Fix $k$ as a positive integer. Let $(X_1(n), ..., X_k(n))$ be a collection of $k$-dimensional random vectors that are parameterized by $n \in [0, \infty)$. The components of the random vectors can be dependent and can have different distributions. Fix $c \in \mathbb{R}$. Suppose that

  • $\lim_{n\rightarrow\infty} E[X_i(n)]=c$ for all $i \in \{1, \ldots, k\}$.

  • $\lim_{n\rightarrow\infty} Var(X_i(n))=0$ for all $i \in \{1, \ldots, k\}$.

Then for all $\epsilon>0$ and all $i \in \{1, \ldots, k\}$ we have $$ \lim_{n\rightarrow\infty} P[|X_i(n)-c|>\epsilon] = 0 \quad (Eq. 1)$$ Further $$ \lim_{n\rightarrow\infty} E[\min[X_1(n), ..., X_k(n)]] = \lim_{n\rightarrow\infty} E[\max[X_1(n), ..., X_k(n)]] = c \quad (Eq. 2) $$

Proof:

Fix $\epsilon>0$. Fix $i \in \{1, \ldots, k\}$. By the Chebyshev inequality $$ P[|X_i(n)-c|>\epsilon] \leq \frac{E[(X_i(n)-c)^2]}{\epsilon^2} = \frac{Var(X_i(n)) + (E[X_i(n)]-c)^2}{\epsilon^2} $$ Taking a limit as $n\rightarrow\infty$ proves (Eq. 1).

Records supplied ::
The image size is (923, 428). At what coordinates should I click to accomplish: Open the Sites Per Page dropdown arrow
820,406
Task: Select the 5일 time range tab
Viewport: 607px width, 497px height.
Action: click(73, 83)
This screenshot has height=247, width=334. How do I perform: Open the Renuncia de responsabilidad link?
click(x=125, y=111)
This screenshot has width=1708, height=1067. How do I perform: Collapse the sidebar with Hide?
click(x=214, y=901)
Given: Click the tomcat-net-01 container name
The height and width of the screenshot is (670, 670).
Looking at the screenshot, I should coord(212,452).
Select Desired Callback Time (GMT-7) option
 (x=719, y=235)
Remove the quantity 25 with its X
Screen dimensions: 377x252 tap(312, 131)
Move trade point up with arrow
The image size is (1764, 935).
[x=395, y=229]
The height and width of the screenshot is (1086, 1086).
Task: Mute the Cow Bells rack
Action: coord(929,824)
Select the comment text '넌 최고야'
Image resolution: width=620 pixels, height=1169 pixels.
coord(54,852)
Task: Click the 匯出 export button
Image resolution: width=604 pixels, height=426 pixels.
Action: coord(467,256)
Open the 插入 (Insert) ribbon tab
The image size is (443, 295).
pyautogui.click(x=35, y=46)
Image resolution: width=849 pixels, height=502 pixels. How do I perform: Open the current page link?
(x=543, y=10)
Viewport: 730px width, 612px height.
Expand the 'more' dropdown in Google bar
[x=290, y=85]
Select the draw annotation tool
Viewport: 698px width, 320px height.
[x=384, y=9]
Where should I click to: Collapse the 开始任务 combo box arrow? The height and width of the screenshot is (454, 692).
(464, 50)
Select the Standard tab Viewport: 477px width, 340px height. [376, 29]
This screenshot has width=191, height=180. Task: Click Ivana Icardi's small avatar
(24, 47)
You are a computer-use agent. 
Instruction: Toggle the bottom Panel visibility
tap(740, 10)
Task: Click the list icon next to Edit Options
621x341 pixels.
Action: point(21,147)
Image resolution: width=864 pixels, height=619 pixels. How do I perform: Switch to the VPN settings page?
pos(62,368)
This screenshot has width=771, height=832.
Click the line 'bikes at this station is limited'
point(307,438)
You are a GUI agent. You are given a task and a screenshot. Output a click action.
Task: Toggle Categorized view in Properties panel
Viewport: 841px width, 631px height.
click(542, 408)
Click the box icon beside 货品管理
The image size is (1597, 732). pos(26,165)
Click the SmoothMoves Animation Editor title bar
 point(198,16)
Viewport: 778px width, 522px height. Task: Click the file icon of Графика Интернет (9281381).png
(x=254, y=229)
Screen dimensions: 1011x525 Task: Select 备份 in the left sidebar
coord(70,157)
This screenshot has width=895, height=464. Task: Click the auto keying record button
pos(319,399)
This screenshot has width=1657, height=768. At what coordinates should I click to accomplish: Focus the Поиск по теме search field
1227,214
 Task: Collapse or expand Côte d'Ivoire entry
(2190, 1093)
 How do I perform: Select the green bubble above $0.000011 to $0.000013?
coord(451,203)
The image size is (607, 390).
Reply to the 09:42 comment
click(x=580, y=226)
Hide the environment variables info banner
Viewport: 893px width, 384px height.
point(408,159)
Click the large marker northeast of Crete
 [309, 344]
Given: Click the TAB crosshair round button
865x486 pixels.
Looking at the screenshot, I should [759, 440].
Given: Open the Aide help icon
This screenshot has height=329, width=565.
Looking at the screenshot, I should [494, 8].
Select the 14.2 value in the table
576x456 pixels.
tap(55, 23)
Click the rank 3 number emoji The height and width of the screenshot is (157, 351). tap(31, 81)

The tasks ::
• 1. Reproduce the convergence proof in full, word for word.
• 2. Transcribe lines from the records, beginning at the line that contains "You are a GUI" and stopping after the line that contains "coord(70,157)".
The convergence proof and the records are unrelated material.

Answers for this exercise ::
• 1.
Fix $k$ as a positive integer. Let $(X_1(n), ..., X_k(n))$ be a collection of $k$-dimensional random vectors that are parameterized by $n \in [0, \infty)$. The components of the random vectors can be dependent and can have different distributions. Fix $c \in \mathbb{R}$. Suppose that

  • $\lim_{n\rightarrow\infty} E[X_i(n)]=c$ for all $i \in \{1, \ldots, k\}$.

  • $\lim_{n\rightarrow\infty} Var(X_i(n))=0$ for all $i \in \{1, \ldots, k\}$.

Then for all $\epsilon>0$ and all $i \in \{1, \ldots, k\}$ we have $$ \lim_{n\rightarrow\infty} P[|X_i(n)-c|>\epsilon] = 0 \quad (Eq. 1)$$ Further $$ \lim_{n\rightarrow\infty} E[\min[X_1(n), ..., X_k(n)]] = \lim_{n\rightarrow\infty} E[\max[X_1(n), ..., X_k(n)]] = c \quad (Eq. 2) $$

Proof:

Fix $\epsilon>0$. Fix $i \in \{1, \ldots, k\}$. By the Chebyshev inequality $$ P[|X_i(n)-c|>\epsilon] \leq \frac{E[(X_i(n)-c)^2]}{\epsilon^2} = \frac{Var(X_i(n)) + (E[X_i(n)]-c)^2}{\epsilon^2} $$ Taking a limit as $n\rightarrow\infty$ proves (Eq. 1).

• 2.
You are a GUI agent. You are given a task and a screenshot. Output a click action.
Task: Toggle Categorized view in Properties panel
Viewport: 841px width, 631px height.
click(542, 408)
Click the box icon beside 货品管理
The image size is (1597, 732). pos(26,165)
Click the SmoothMoves Animation Editor title bar
 point(198,16)
Viewport: 778px width, 522px height. Task: Click the file icon of Графика Интернет (9281381).png
(x=254, y=229)
Screen dimensions: 1011x525 Task: Select 备份 in the left sidebar
coord(70,157)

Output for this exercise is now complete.